Allstedt office
The Allstedt office was an administrative unit located in Thuringia of the Duchy of Saxony-Weimar , which existed until 1741, and with this came to Saxony-Weimar-Eisenach (from 1815 Grand Duchy, from 1918 Free State), which became part of Thuringia in 1920. The Soviet occupation forces regrouped the area to Saxony-Anhalt. Since 1990, the district town of Allstedt with the incorporated places Einsdorf , Einzingen , Mittelhausen , Niederröblingen (Helme) , Winkel and Wolferstedt has belonged to the state of Saxony-Anhalt , as has Landgrafroda , which is incorporated into Querfurt . Heygendorf , Kalbsrieth and Mönchpfiffel are back in Thuringia.
Geographical location
The official area extended around the former Palatinate Allstedt . The main seat of the office was the city of Allstedt. Among other things, the office bordered on the Saxon office of Sittichenbach .
history
In 1356, Duke Rudolph II of Saxony-Wittenberg was confirmed in the Golden Bull that he was a Count Palatine as an imperial fiefdom, linked to the imperial vicariate. This fell to the Wettins when the Wittenberg dukes died out in 1423. Elector Friedrich II of Saxony continued the practice of enfeoffing the Lords of Querfurt with this earlier imperial fief, which consisted of the castle and town of Allstedt as well as the official area.

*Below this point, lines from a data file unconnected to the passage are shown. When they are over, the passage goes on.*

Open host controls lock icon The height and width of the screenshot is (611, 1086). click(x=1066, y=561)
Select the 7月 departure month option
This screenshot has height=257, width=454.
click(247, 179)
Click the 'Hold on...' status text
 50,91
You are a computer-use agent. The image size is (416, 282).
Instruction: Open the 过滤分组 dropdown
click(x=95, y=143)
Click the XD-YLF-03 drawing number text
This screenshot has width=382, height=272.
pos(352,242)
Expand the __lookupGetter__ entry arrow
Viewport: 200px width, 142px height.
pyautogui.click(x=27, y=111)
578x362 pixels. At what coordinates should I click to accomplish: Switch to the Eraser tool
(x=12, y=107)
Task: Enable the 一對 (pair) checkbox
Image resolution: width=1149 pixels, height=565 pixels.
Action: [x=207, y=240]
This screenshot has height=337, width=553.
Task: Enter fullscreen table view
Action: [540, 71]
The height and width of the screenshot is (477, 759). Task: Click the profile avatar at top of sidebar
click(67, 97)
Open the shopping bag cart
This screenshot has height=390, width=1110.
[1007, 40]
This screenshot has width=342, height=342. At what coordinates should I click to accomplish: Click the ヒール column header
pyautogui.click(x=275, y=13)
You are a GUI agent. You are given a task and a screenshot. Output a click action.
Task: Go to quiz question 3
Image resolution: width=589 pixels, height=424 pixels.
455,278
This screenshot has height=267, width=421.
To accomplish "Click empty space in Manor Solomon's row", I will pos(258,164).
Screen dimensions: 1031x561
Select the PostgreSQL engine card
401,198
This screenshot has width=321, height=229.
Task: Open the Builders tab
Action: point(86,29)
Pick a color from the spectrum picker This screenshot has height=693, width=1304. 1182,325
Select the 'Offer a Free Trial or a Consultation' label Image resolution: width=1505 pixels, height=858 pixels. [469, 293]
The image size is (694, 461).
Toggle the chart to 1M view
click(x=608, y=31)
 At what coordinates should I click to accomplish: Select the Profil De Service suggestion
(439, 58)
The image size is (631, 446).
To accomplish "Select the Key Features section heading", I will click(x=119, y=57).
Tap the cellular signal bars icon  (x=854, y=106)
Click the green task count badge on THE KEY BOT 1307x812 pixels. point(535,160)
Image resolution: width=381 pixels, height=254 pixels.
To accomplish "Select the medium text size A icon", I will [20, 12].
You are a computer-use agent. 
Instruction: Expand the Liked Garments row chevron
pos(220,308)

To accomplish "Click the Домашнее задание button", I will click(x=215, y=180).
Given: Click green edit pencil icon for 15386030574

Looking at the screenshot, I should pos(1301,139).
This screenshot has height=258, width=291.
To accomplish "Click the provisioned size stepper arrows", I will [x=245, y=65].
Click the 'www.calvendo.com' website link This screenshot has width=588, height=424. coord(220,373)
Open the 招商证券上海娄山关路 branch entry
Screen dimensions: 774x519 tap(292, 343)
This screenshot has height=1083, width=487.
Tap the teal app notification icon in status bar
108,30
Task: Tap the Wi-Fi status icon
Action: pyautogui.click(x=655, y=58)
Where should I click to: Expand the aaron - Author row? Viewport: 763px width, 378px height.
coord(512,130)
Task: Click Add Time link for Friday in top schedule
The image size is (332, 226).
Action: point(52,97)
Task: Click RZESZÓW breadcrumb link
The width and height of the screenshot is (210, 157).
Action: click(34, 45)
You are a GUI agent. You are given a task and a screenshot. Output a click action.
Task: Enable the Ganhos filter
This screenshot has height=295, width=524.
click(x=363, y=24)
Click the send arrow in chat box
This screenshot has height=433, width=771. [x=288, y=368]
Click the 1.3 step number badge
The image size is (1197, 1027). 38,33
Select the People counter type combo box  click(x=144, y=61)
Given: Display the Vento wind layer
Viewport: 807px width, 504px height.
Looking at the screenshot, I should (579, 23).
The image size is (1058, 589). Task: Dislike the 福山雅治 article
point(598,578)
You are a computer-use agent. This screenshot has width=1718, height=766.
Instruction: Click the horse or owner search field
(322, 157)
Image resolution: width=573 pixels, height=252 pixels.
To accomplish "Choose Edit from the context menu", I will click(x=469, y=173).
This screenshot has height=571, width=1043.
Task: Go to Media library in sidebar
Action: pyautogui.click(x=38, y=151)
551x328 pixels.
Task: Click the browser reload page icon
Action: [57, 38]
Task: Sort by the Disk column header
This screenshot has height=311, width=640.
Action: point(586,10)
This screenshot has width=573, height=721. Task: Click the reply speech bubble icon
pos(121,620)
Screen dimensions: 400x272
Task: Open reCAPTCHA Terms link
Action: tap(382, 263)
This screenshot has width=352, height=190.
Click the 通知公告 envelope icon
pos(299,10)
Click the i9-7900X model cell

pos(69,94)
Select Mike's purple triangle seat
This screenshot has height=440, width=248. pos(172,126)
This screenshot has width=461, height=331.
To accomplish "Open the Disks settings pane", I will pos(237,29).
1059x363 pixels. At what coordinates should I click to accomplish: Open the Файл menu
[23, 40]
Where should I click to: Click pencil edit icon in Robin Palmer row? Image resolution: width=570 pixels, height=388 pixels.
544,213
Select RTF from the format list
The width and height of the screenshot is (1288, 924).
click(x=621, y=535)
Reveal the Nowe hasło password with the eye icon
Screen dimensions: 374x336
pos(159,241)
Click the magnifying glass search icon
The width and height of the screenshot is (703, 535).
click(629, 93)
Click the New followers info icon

After the death of Bruno von Querfurt in 1496 as the last male representative of his noble family, Elector Friederich III. of Saxony the dignity of the Palatinate Count of Allstedt as a reverted fiefdom and united the Allstedt property with the Wettin Palatinate of Lauchstädt . His successor, Elector Johann von Sachsen, enfeoffed Count Albrecht von Mansfeld with Allstedt after the Peasants' War in May 1526 in order to tie the Mansfelds closer to himself. But the debts of the Count of Mansfeld, which led to the sequestration of the Mansfeld-Vorderort line in 1570, cast their shadows when Count Albrecht von Mansfeld pledged the Allstedt office to the Counts of Stolberg in 1542, in dire financial straits . Count Wolfgang zu Stolberg , founder of the Harz line of his house, took over Allstedt in an inheritance division with his brothers and expanded the castle into his residence. But he died very early at the age of 50 and his underage children came under the tutelage of their uncles, who showed little interest in Allstedt and, in need of money, passed the Allstedt office on to the Strasbourg city council in 1554 as a pledge. In the period that followed, numerous lawsuits began to redeem the pledged office of Allstedt, especially since Elector August von Sachsen had handed over sovereignty over the office of Allstedt to the Ernestines in the Naumburg Treaty of 1554. In the Leipzig purchase agreement of 1575 between the Ernestines and Count Karl von Mansfeld, the latter left the Allstedt office to the former for 140,000 guilders. The action brought by the Stolberg counts before the Reich Chamber of Commerce for damages remained without result, so that the Allstedt office remained with Sachsen-Weimar from then on.
Components
In addition to the castle and town of Allstedt, the official area included the villages of Einsdorf, Einzingen, Heygendorf, Kalbsrieth, Landgrafroda, Mittelhausen, Mönchpfiffel, Niederröblingen, Winkel and Wolferstedt.
coat of arms
Blazon of the coat of arms of the Allstedt office, today the city coat of arms of Allstedt: The shield is split, at the back divided by black over silver, above two crossed red swords arranged ( Reich racing flag ), in front a halved, crowned silver eagle on a red field.
literature
- A. Hopfer: Saxony and Anhalt, Volume 1, 1925, p. 322.
- Karlheinz Blaschke , Uwe Ulrich Jäschke : Kursächsischer Ämteratlas. Leipzig 2009, ISBN 978-3-937386-14-0
Individual evidence
- ↑ Jörg Brückner : Between Imperial Estates and Estates: the Counts of Stolberg and their relationship to the Landgraves of Thuringia and later dukes, electors and kings of Saxony (1210 to 1815) , Dößel (Saalkreis) 2005, s. 123ff.